■ SOURCE PASSAGE:
We’re not out of the woods yet. It’s been nearly a year since the COVID-19 pandemic first hit Aussie soil, and we are still seeing the impacts, not just from a health perspective, but from a position of unprecedented socio-economic change.
Australia's economy has plunged into its first recession in nearly 30 years as it suffers major fiscal damages from the pandemic. Simultaneously, the ramifications of COVID-19 have shown evidence to suggest that people are suffering from mental health issues at disproportionate levels, and dealing with higher rates of anxiety and depression.
According to the Australian Institute of Health and Welfare, the use of Medicare subsidised mental health services was 12.5% higher in the 4 weeks from 10th August to 6th September 2020 than in the equivalent period in 2019. Likewise, an ANU poll found that increased loneliness and job loss were key contributing factors for those with higher levels of psychological distress.
By April this year, it’s estimated that around 1 million Australians will be living on JobSeeker, the majority unemployed due to the fallout from COVID-19. While the Government’s move to increase JobSeeker at the beginning of the pandemic was a welcomed response to the physical and emotional toll experienced by many, the decision to drop payments back to a mere $40 a day, and potentially cease the coronavirus supplement altogether, would be detrimental to the livelihood of Australians.
BaptistCare, among many organisations, politicians, and business leaders, stand in support of increasing the current JobSeeker allowance – not just as a temporary fix but as a permanent solution for those in need.
Through our work at our HopeStreet locations across NSW and the ACT, we’ve seen firsthand the struggles of people living below the poverty line. But we’ve also seen what additional support can do. When we equip people to afford the essentials, and to live with dignity, we empower them to see and reach towards their full potential.
There is no quick fix to issues such as long-term employment, or financial stability, however the best place to start is for the Government to enable people to live above the poverty line.
When the coronavirus supplement came into effect and we saw an increase in Government support, we also saw an increase of morale, which gave people dignity, choice, and a greater sense of control over their future. Winding this back will hurt people, and it isn’t the right thing to do for families, the community, and our economy.

■ RECORD SET:
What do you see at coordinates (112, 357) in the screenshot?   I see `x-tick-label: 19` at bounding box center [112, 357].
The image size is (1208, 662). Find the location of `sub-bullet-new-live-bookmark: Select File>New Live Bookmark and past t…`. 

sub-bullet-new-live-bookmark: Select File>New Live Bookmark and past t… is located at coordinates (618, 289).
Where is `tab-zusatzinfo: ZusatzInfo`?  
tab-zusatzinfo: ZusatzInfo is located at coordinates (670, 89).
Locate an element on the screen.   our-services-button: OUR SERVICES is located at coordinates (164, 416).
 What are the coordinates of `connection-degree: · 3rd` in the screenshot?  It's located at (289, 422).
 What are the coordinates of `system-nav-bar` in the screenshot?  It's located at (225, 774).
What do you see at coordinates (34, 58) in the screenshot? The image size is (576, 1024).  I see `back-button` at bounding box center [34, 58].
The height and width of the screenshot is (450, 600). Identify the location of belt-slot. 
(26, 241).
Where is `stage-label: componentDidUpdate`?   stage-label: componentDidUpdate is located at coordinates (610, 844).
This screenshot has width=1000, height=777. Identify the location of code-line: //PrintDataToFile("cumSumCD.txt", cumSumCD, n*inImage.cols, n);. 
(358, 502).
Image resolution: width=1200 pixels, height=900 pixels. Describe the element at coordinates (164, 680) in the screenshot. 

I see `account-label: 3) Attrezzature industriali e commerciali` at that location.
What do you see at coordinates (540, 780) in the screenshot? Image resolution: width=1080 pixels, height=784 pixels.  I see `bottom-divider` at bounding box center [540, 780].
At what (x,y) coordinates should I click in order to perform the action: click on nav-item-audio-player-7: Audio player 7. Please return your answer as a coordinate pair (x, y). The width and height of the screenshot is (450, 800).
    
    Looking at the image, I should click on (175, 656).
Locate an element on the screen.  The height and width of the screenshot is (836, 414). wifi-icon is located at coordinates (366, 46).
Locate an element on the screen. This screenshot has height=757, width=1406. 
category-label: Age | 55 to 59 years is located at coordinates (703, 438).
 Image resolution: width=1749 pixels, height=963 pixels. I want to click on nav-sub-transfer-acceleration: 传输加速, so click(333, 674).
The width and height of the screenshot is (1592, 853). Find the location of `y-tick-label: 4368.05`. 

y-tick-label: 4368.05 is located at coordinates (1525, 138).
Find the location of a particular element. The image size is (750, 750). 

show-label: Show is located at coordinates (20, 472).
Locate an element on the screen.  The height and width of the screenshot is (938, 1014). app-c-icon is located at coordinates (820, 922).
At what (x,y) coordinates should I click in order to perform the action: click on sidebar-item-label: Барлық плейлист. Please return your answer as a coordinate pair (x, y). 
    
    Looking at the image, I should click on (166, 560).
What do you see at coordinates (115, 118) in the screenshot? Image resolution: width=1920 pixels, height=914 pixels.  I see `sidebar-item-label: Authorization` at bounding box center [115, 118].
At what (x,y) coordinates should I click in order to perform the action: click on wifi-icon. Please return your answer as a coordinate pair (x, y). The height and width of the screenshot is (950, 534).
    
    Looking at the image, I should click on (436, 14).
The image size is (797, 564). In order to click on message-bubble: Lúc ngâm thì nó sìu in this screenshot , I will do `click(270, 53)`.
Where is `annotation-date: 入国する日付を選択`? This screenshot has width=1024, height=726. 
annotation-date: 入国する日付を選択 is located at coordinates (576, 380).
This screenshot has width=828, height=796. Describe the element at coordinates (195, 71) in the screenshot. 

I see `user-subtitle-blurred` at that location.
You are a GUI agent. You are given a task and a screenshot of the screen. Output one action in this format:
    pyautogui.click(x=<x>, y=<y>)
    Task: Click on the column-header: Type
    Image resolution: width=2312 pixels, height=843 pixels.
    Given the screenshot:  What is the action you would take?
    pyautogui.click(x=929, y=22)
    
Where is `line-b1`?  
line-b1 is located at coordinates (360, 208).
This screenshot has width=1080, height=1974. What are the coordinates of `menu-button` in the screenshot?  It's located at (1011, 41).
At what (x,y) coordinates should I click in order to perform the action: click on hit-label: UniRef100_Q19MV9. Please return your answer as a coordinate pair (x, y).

■ ACTIVITY: Reproduce word for word the part of the JobSeeker article from "BaptistCare, among many" up to and including "those in need.".

■ EXERCISE SOLUTION:
BaptistCare, among many organisations, politicians, and business leaders, stand in support of increasing the current JobSeeker allowance – not just as a temporary fix but as a permanent solution for those in need.